Once In A Blue Moon… Are You Ready?
By Andrew Pacholyk
Full Moon names date back to Native Americans, of what is now the northern and eastern United States. The tribes kept track of the seasons by giving distinctive names to each recurring full Moon. Their names were applied to the entire month in which each occurred. There was some variation in the Moon names, but in general, the same ones were current throughout the Algonquin tribes from New England to Lake Superior. European settlers followed that custom and created some of their own names. Since the lunar month is only 29 days long on the average, the full Moon dates shift from year to year.
The Hindu, Thai, Hebrew, Islamic, Tibetan, Mayan, Neo-pagan, Germanic, Celtic, and the traditional Chinese calendars are all based on the phases of the Moon. None of these calendars, however, begins its months with the full moon. In the Chinese, Jewish, Thai and some Hindu calendars, the full moon always occurs in the middle of a month.
Full Blue Moon: August 31, 2012
The term “Blue Moon” seems to have been attached to a familiar and common event in only the last 30 years. It does not even involve the color blue. When we can view a full moon two times in one calendar month, this is referred to as a “blue moon.” Some individuals claim that the second calendar Full Moon was based on the phrase “once in a blue moon.” Yet, in truth, that seems strange since the “two full moons” in a calendar month happens about once every 2.5 years.

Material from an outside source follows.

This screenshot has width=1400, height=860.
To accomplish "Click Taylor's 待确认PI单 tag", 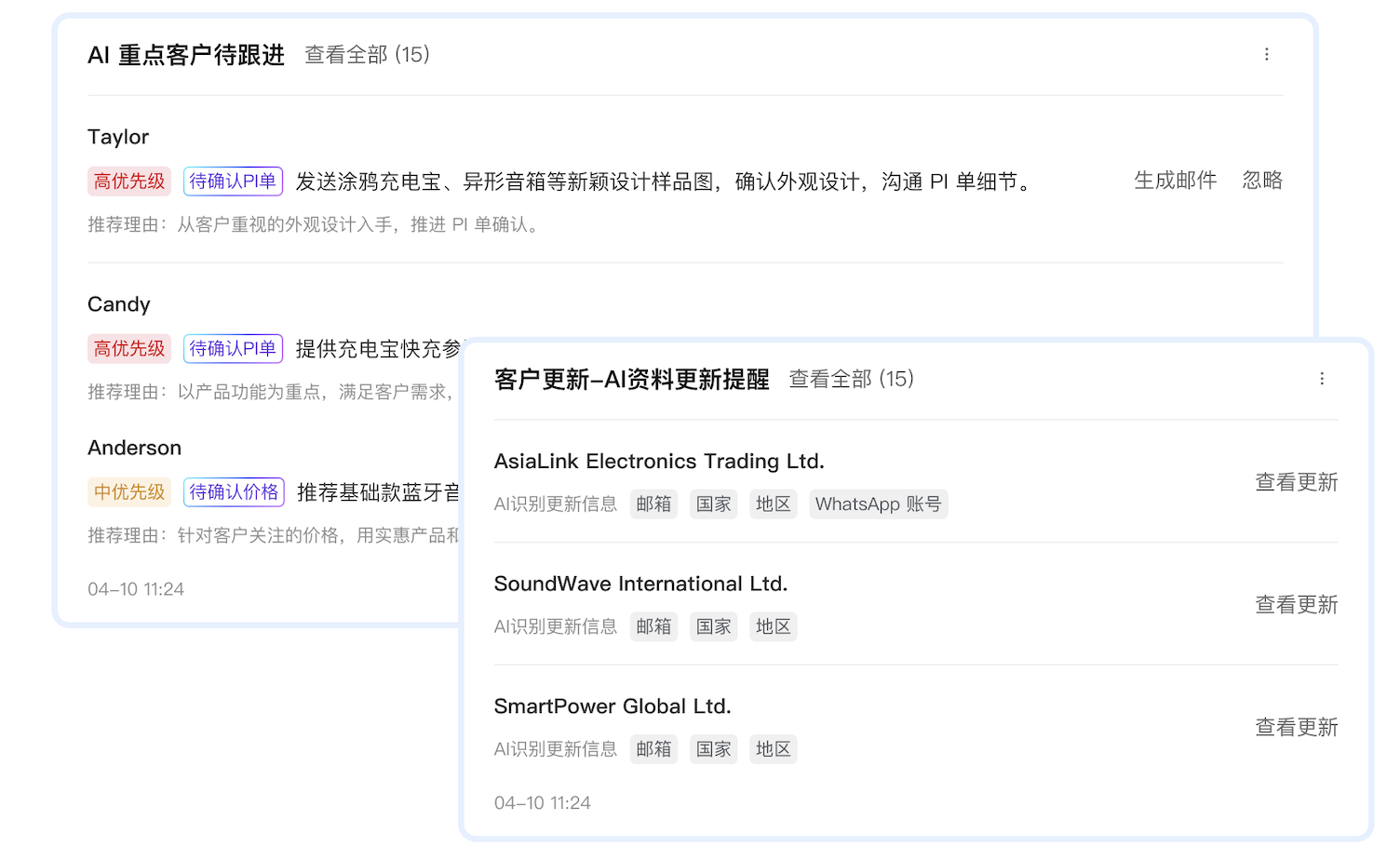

Metaphysically, the Blue Moon represents our rare opportunity to fully express ourselves through communication and clarity of expression. The symbolic blue energy represents our Throat Chakra. Use this rare occasion to open up, relay your inner thoughts and creativiy. What are you yearning to express? What’s the motivation behind your communication? What kind of signals are you sending? Utilize this blue-moon-moment in time to contemplate your spoken and unspoken articulations. Bring about change and move forward.
Change is inevitable.
Our lives are made up of the building blocks of change. Change creates the person we must grow to be. Change happens for a reason. That reason is to allow us possibilities we may not have seen in the first place. This can be traumatic or it can be less so.
The single most important point you can make about change is that in most cases it’s not what faces you that’s the problem, it’s how you react to it.